Figure 3. ARNT and TRIP230 are essential for Rb-regulation of HIF1.

(A) MCF7 cells were transfected with either scrambled siRNA (SCX) or Rb siRNAs siRb 1, and siRb 2, or a combination of TRIP230 siRNA and siRb1. Twenty-four hours after transfection cells were either maintained under normoxic conditions or 1% O₂ for a further 24 h. Gene expression was determined by quantitative real-time PCR after isolation and reverse transcription of total RNA. CXCR4 expression was normalized to constitutively active 36B4 gene expression. (B) Immuno-blot analysis of TRIP230 and Rb after siRNA transfection with either scrambled siRNA, or a combination of siTRIP230 and siRb.
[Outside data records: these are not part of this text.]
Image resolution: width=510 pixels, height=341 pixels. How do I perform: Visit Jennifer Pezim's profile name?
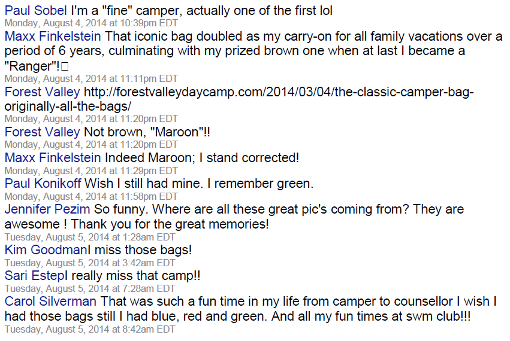(47, 210)
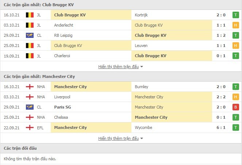The width and height of the screenshot is (242, 165).
Task: Open the Liverpool team link
Action: point(62,97)
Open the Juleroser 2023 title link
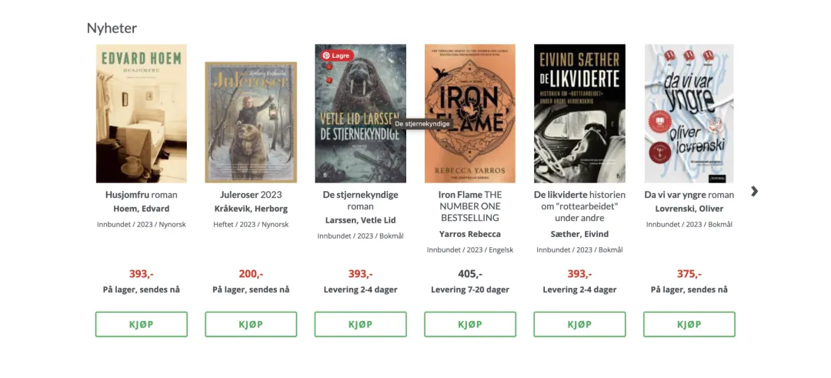The width and height of the screenshot is (831, 378). 251,195
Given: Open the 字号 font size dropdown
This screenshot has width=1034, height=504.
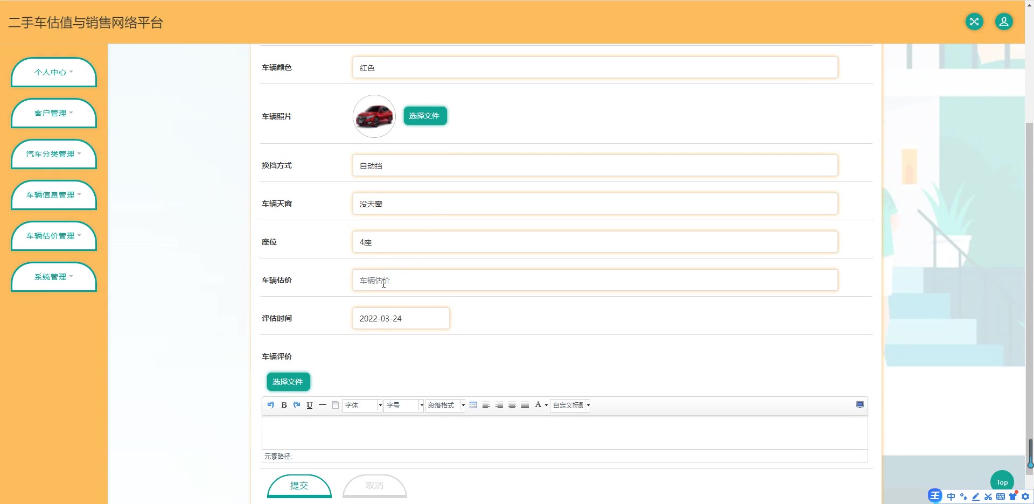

Alpha-tubulin (α-tubulin) was used as a loading control. (C) MCF7 cells were transfected with either scrambled siRNA (SCX) or Rb siRNAs siRb 1, and siRb 2, or ARNT, or DP1 siRNA or a combination of ARNT/Rb1 siRNA and treated as described above. (D) Immuno-blot of ARNT and α-TUB after transfection with either scrambled control of siRNA directed to ARNT. (E) Immuno-blot of DP1, TRIP230 and α-tubulin (α-tubulin). MCF7 cells were transfected with either scrambled control (SCX) or siRNA directed to DP1. Data in figure 3A and 3C were analyzed using a two-way-ANOVA. *p<0.01.